▶ _Aufgabenstellung_: Gib den Text über die Leipziger Buchmesse zwischen „Das Sonderprogramm des“ und „in diese Richtung.“ einschließlich wieder und benenne dabei „Diskussionsrunden“ in „Gesprächsrunden“ um.

▶ _Vorliegender Textauszug_:
○ ○ ○ ○

Im Mittelpunkt stehen laut Leipziger Buchmesse Themen wie die Erinnerungskultur und ihre Instrumentalisierung unter Kriegsbedingungen, verschiedene Facetten des Pazifismus, das Überleben der Institutionen, eine neue Perspektive auf Gerechtigkeit, Verschwörungstheorien und Informationssicherheit, Frauenrollen im Krieg sowie die Dekolonialisierung der Kunst.
Das Sonderprogramm des Goethe-Instituts auf der Leipziger Buchmesse umfasst mehrere Diskussionsrunden ukrainischer und deutscher Intellektueller zu Themen, die während des russischen Angriffskrieges besonders an Relevanz gewonnen haben und die perspektivisch zum Ausgangspunkt für neue Zugänge zu Geschichte, sozialem Leben, Kultur und Literatur in der Nachkriegsukraine werden. Ein großes Thema auf der ukrainischen Bühne sind daher dekoloniale Prozesse in der Kultur und die ersten Schritte einzelner Institutionen und Kulturschaffender in diese Richtung.

○ ○ ○ ○

▶ _Auszüge der Zeilen_:
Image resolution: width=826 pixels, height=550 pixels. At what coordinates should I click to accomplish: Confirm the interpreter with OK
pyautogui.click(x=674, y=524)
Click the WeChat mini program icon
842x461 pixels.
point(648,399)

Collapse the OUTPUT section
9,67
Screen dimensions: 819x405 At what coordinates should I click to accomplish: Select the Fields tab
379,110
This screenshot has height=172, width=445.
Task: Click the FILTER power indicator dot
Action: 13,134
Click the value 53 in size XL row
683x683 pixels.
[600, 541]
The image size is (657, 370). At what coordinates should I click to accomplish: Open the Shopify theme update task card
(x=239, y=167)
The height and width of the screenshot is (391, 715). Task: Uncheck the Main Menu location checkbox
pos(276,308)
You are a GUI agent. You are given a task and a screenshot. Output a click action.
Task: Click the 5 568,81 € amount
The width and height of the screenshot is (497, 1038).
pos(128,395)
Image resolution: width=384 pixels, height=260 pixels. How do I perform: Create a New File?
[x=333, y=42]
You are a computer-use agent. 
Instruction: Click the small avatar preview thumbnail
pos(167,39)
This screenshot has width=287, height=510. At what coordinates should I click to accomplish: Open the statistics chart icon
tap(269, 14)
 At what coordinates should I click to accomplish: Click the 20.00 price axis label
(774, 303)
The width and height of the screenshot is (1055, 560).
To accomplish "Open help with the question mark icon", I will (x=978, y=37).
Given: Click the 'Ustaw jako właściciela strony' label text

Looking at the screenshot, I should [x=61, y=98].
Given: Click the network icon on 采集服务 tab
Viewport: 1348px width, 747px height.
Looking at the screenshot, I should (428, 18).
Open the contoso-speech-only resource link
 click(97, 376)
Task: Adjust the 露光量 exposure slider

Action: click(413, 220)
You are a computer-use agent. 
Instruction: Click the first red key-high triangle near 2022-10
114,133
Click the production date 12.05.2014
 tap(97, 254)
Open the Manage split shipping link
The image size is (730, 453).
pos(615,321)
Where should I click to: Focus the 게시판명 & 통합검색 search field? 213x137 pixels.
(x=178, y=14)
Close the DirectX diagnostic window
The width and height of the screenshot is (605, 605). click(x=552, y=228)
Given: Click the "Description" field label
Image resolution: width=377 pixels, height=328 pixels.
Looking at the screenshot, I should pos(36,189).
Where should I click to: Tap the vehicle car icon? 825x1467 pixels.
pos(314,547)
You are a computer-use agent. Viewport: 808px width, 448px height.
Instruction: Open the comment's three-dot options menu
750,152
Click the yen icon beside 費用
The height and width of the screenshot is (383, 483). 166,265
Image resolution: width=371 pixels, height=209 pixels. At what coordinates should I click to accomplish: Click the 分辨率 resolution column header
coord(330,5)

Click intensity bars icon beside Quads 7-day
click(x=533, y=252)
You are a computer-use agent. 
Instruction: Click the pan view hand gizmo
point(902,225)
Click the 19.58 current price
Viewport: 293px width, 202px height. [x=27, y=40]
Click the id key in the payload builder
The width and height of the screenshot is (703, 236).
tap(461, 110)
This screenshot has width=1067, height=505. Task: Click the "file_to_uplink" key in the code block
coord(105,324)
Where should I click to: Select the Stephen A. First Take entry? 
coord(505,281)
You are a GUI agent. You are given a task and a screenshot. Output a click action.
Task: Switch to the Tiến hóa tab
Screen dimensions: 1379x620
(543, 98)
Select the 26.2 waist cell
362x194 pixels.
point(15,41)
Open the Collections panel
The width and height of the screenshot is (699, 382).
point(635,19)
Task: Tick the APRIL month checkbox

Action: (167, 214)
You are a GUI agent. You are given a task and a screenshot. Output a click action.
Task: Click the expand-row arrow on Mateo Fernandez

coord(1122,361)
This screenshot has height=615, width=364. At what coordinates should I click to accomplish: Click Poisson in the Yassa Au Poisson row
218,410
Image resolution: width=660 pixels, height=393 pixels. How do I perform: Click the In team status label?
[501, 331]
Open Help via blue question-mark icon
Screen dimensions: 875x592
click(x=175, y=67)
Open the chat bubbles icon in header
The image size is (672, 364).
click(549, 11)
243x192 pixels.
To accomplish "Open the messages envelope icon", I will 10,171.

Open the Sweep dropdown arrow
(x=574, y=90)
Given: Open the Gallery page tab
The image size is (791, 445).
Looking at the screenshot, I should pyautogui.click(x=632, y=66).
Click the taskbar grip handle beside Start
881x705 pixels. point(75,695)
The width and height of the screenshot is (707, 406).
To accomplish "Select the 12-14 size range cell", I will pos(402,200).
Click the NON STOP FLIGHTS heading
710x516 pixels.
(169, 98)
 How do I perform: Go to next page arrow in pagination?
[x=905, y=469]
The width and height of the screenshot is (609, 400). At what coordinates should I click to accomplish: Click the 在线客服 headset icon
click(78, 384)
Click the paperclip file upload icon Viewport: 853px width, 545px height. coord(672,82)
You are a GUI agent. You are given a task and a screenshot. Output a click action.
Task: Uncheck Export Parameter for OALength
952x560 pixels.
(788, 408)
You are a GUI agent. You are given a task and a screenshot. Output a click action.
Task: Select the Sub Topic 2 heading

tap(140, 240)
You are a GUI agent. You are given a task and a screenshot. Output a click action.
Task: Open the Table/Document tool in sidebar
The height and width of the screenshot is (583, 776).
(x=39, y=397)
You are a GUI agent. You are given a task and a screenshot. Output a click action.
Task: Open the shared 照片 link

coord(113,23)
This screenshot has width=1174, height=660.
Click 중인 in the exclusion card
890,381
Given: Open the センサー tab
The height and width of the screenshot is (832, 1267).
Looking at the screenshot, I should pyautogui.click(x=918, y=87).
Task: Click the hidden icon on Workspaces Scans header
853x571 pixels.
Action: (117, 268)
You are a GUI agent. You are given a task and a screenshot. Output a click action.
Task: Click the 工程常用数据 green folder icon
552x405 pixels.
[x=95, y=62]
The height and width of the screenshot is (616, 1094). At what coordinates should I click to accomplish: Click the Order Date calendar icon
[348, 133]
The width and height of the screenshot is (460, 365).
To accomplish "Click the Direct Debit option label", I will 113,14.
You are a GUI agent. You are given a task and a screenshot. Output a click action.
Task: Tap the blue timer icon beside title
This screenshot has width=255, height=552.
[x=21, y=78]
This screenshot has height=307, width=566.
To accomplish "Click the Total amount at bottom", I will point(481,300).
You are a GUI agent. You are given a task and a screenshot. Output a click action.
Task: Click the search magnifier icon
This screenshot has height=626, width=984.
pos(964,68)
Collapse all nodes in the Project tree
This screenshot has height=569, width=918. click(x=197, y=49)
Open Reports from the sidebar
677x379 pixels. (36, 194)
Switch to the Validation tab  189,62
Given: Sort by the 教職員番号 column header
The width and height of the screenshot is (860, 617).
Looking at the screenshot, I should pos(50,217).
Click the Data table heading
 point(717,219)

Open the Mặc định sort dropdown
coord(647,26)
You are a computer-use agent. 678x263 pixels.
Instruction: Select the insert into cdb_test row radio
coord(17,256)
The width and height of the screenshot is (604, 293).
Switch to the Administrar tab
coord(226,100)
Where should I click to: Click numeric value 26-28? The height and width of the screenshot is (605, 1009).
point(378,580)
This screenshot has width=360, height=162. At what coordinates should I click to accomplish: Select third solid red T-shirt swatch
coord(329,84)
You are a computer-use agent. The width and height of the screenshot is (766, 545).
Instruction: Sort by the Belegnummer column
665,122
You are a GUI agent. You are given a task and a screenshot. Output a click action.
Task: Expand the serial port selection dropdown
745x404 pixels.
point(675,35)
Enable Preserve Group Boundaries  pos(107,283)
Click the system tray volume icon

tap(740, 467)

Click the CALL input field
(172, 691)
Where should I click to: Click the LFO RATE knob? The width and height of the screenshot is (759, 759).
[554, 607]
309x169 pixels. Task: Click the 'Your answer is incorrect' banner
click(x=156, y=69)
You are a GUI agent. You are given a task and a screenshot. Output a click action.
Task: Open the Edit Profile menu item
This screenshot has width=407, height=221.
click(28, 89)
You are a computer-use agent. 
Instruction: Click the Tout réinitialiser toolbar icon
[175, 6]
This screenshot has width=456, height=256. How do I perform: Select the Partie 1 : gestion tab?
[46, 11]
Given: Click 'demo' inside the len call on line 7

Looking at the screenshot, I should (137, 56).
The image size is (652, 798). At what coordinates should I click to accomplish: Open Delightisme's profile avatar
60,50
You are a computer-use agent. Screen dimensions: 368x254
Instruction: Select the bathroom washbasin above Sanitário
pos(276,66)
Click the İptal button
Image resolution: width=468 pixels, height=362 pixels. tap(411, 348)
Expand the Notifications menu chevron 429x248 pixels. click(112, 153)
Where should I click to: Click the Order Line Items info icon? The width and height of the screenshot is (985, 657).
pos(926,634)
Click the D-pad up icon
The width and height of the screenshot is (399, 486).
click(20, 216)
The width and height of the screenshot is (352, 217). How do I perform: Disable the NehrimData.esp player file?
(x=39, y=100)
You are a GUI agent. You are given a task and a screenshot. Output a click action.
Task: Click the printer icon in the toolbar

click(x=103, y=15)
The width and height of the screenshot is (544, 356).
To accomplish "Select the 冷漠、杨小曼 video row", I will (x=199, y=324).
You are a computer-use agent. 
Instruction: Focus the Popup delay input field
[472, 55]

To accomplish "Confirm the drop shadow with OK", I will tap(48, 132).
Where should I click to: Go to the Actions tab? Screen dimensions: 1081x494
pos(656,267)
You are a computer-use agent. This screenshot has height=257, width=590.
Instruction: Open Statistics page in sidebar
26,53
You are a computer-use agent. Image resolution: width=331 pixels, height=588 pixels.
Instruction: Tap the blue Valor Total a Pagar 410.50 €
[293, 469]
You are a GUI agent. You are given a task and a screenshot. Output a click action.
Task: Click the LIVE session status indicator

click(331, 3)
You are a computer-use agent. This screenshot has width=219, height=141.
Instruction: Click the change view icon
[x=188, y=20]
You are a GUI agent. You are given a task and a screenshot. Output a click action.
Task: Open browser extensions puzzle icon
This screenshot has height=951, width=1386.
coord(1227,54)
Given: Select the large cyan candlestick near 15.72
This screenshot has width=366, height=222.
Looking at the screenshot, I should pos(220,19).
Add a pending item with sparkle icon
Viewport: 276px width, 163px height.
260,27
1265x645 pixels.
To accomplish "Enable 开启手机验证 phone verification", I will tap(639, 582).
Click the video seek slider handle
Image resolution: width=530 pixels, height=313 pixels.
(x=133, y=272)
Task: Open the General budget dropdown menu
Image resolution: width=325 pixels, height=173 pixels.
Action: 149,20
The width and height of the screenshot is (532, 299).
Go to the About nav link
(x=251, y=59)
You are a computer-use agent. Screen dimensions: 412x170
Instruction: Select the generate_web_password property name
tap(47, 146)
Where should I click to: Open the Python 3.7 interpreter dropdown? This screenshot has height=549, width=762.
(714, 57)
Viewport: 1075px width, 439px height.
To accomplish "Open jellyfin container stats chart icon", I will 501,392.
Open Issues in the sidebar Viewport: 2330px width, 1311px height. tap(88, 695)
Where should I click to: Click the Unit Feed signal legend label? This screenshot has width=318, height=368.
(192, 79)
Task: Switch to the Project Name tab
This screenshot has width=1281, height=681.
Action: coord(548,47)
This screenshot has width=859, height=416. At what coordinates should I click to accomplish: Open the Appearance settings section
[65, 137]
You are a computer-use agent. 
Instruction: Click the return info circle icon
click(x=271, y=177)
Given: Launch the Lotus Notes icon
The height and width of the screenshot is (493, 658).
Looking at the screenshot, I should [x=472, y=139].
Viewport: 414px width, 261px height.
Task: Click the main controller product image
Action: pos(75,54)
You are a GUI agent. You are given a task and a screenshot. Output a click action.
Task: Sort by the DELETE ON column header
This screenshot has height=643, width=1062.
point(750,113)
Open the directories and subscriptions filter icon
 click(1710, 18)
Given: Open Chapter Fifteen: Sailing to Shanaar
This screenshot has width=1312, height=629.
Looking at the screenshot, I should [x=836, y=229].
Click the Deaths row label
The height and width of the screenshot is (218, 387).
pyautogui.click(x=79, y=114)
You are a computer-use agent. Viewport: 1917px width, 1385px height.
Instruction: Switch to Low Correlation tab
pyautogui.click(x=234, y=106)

○ ○ ○ ○

▶ _Antwort zur Aufgabe_:
Das Sonderprogramm des Goethe-Instituts auf der Leipziger Buchmesse umfasst mehrere Gesprächsrunden ukrainischer und deutscher Intellektueller zu Themen, die während des russischen Angriffskrieges besonders an Relevanz gewonnen haben und die perspektivisch zum Ausgangspunkt für neue Zugänge zu Geschichte, sozialem Leben, Kultur und Literatur in der Nachkriegsukraine werden. Ein großes Thema auf der ukrainischen Bühne sind daher dekoloniale Prozesse in der Kultur und die ersten Schritte einzelner Institutionen und Kulturschaffender in diese Richtung.